図3 溶出のための吸引マニホールド組み立て方法


  1. OD 260/280を測定し、精製DNAの濃度を算出する。
  2. アガロースゲル電気泳動により精製したプラスミドDNAを分析する。

結果

図4 濾過による効率的な清澄化

大腸菌溶解液を、遠心分離または清澄化用Pall AcroPrep アドバンスフィルタープレートを用いた吸引濾過によって清澄化しました。図4 に示されるように、どちらの方法でも開始時に比べ、夾雑物(OD320)は同様に除去されています。


図5 清澄化用AcroPrep アドバンスフィルタープレートから完全に回収されるプラスミドDNA
3つの濃度のプラスミドDNAをTEバッファーで調製し、清澄化用AcroPrep アドバンスフィルタープレート(3 μm グラスファイバー/0.2 μmスポア径メンブレン、PN8075)で濾過しました。濾過前後のプラスミドDNAを比較した結果、それぞれの濃度で100 %の回収を示しています(図5 を参照)。


図6 清澄化されたpCAT DNAの高い回収効果
清澄化における大腸菌溶解液からのDNA回収効率を示すため、プラスミドDNAを溶解液に混ぜ、濾過して清澄化しました。また、同じプラスミドDNAを濾過した溶解液に加えました。それぞれのサンプルを電気泳動した結果を図6 に示しました。どのサンプルからも一本のきれいなバンドが同じ強度を示しており、濾過による清澄化においてDNAがほとんど失われていません。


図7 他社製品よりもプラスミドDNAの収量が高いDNA結合用Pall AcroPrep アドバンスフィルタープレート

Pall製350 μL及び1 mL DNA結合プレートと他社製品の350 μL DNA結合プレートを使用して、大腸菌培養液からpCAT プラスミドDNAを精製しました。精製方法は、製造元が推奨するプロトコールに従いました。DNA結合用Pall AcroPrep アドバンスフィルタープレート1 mLで最も高いDNA濃度と収率を示しました(図7と表2を参照)。他社製品WのDNA濃度(155 ng/μL)は 高い値を示しましたが、回収液量が少ないために(〜30 μL)、収量は最も低い値を示しました(4.5 μg/well)。他社製品MのDNA濃度(108 ng/μL) は最も低く、収量は5.6 μg/wellでした。
表2 フィルタープレートを使用したDNA精製の収量比較



図8 DNA結合プレートで精製したpCAT DNAのアガロースゲル電気泳動解析
3種類のDNA結合プレートで精製した pCAT DNAのアガロースゲル電気泳動像を図8 に示しました。それぞれの回収液量は等しくするために、泳動前に65 μLに調整しました。サンプルはどれもスーパーコイル状のプラスミドDNAを示していますが、収量はそれぞれ異なっています。
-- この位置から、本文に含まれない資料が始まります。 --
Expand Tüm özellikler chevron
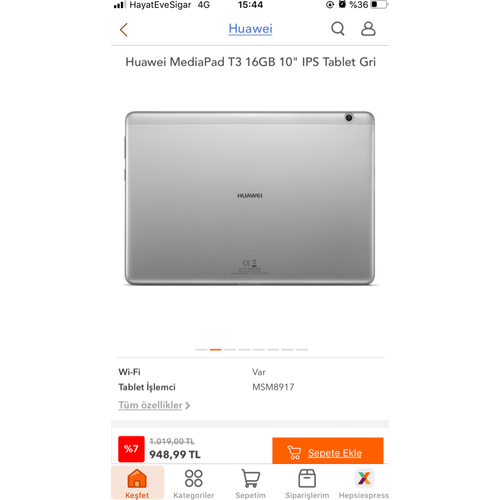The height and width of the screenshot is (500, 500). [188, 406]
図9 溶出は遠心分離と吸引濾過で選択可能。精製されたDNAの質と量にほとんど差は生じない
DNA結合用 AcroPrep アドバンスフィルタープレートの溶出条件を、遠心分離と吸引濾過で検討しました。pCATプラスミドDNAを持った大腸菌を溶解し、Pall製フィルタープレートを使用し、プロトコールに従ってDNAを精製しました。プレートを同時に用意し、1000 ×gでの遠心分離と、15 in.Hg(0.5 bar)での吸引濾過によって、DNA溶出を行いました。ウェルごとの回収量は溶出前後のレシーバープレートの重さを測ることによって決定しました。またその平均値を確認するために、ランダムにウェルを選んで計量しました。OD 260 nmと280 nmを測定し、DNAの精製度と濃度を求めました。調製したDNAはすべてスーパーコイル構造であり、ほぼ同じ濃度であることが図9 に示されています。また、それぞれの方法で得たDNAの精製度、濃度及び回収容量を表3に示します。遠心分離は吸引濾過に比べ、濃度と回収容量の両方で若干高い値を示しました。
表3  遠心分離または吸引濾過による溶出DNAの精製度と量的比較


表4 Pall DNA結合プレートによるpDNAのシーケンス結果
Pall DNA結合フィルタープレートと他社製品で調製した精製pDNAサンプルを、ABI3130XLシーケンサーで解析しました。それぞれのプレートから得たいくつものDNAを使用して、連続読み取り平均鎖長(CRL)とトレーススコアを分析しました。表4に示されるように、Pall AcroPrep アドバンスDNA結合プレートで得たpDNAのシーケンス結果は、他社製品Mと同等のCRLを示し、他社製品Wよりも長い値を示しました。さらに、トレーススコアは、他社製品Mと同等であり、他社製品Wよりも高い値を示しました。

考察

吸引濾過法は、遠心分離法に比べてプラスミド精製における溶解液の清澄化を短時間かつ効果的にします。プレフィルターを伴ったフィルタープレートの効果は絶大で、遠心分離の必要がなくなり、清澄化の時間を短縮します。清澄化用AcroPrep アドバンスフィルタープレートは、目詰まりを防ぐ大きな孔を持ったプレフィルターと、より厳密に夾雑物を除去する微細孔フィルターを備えています。その結果、微粒子を多く含む溶液でも目詰まりすることなく速い流量で濾過することが出来ます。加えて、これらのプレートによる細胞溶解液の濾過は、DNAの全回収が可能であり、サンプルロスの心配がありません。プラスミドDNAサンプルは一度の清澄化でDNA結合プレートによる精製へと進むことが出来ます。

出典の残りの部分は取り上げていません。